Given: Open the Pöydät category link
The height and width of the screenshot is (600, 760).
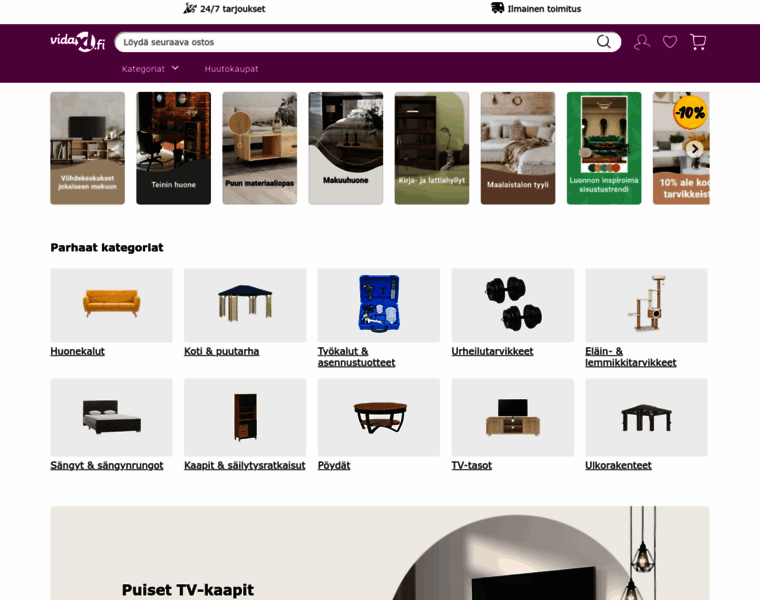Looking at the screenshot, I should pos(334,465).
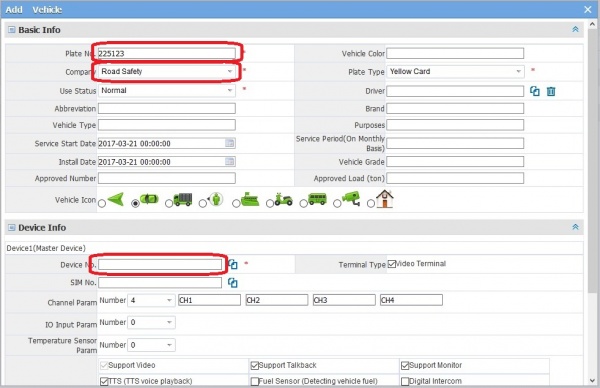Screen dimensions: 600x388
Task: Open the Service Start Date calendar picker
Action: [230, 143]
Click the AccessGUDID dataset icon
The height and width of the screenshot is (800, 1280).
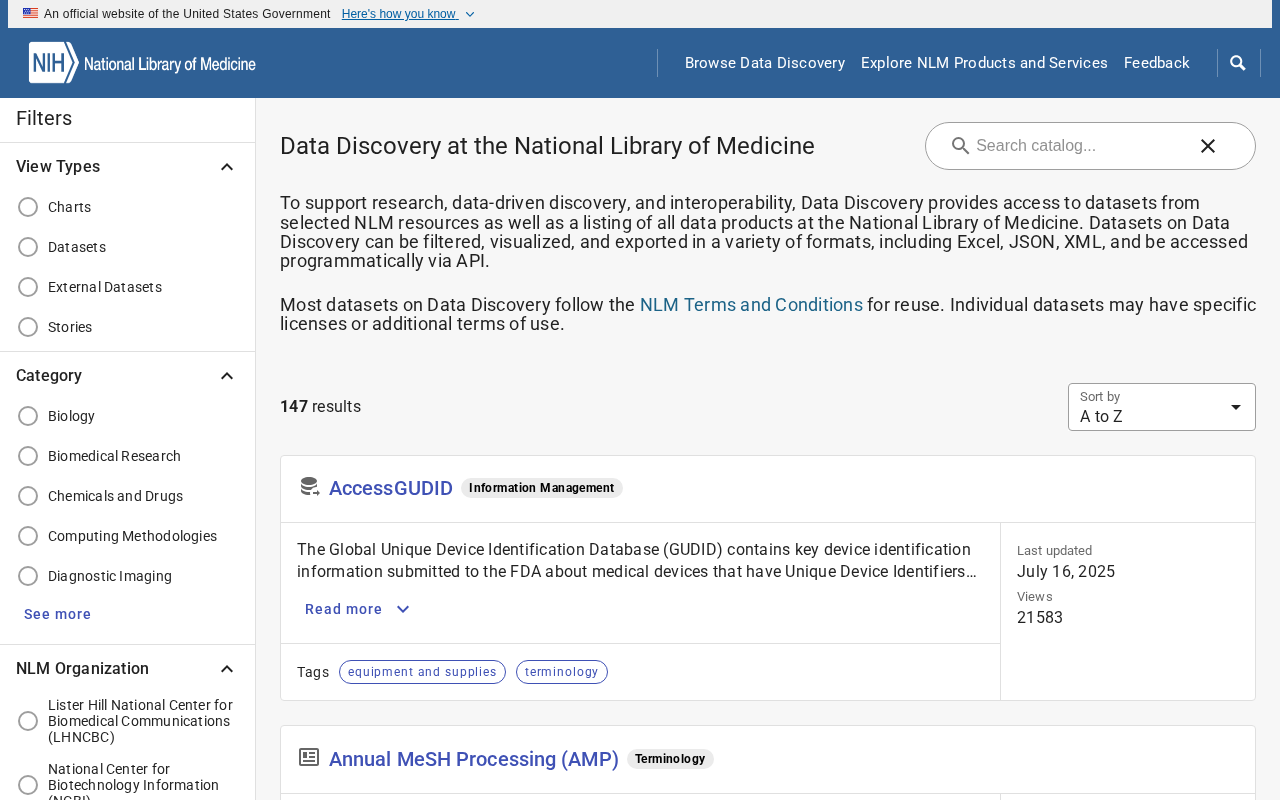tap(309, 487)
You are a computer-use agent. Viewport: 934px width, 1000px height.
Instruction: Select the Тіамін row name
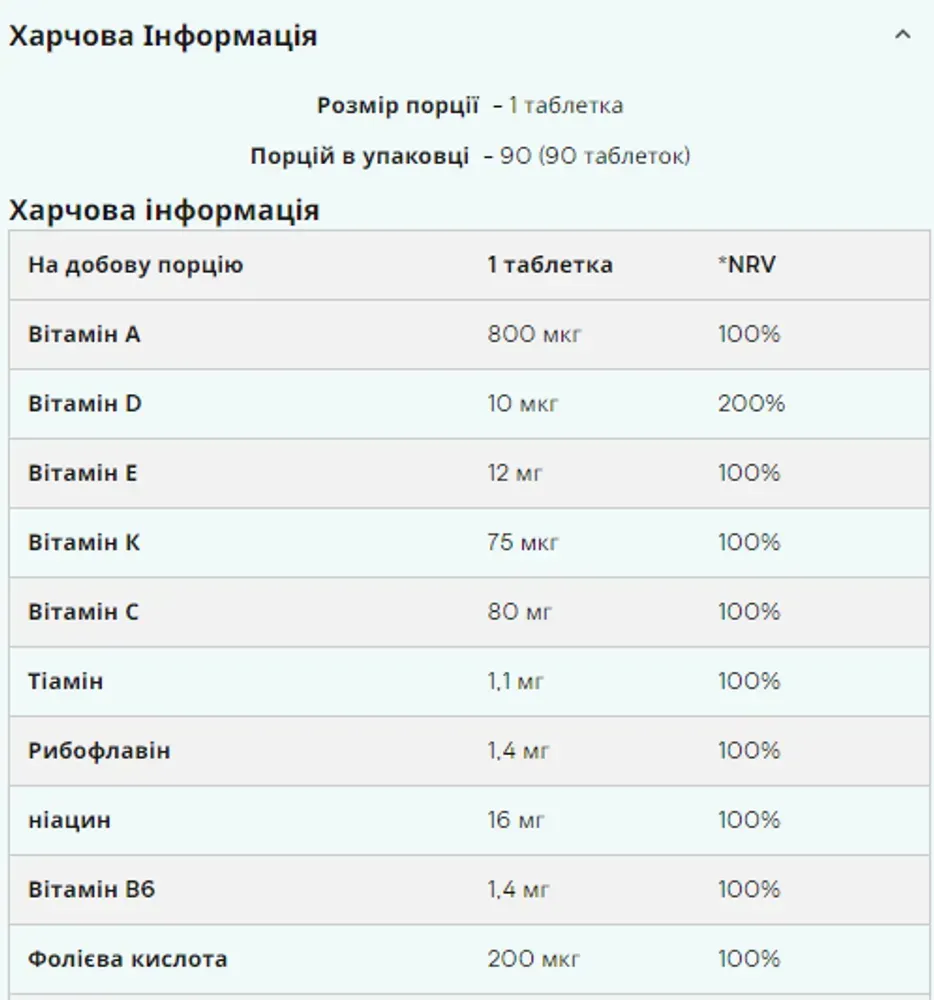(x=66, y=682)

----

* **WHAT TO WORK ON**
Rewrite every one of the records above, swapping "height and width" for "size" wherever it occurs and keeping everything else unchanged. Leave the pictures out of your answer.

* **WRITTEN RESPONSE**
Given: Open the Pöydät category link
The size of the screenshot is (600, 760).
Looking at the screenshot, I should pos(334,465).
Screen dimensions: 600x388
Task: Open the Service Start Date calendar picker
Action: [230, 143]
Click the AccessGUDID dataset icon
The size of the screenshot is (800, 1280).
tap(309, 487)
You are a computer-use agent. Viewport: 934px width, 1000px height.
Instruction: Select the Тіамін row name
(x=66, y=682)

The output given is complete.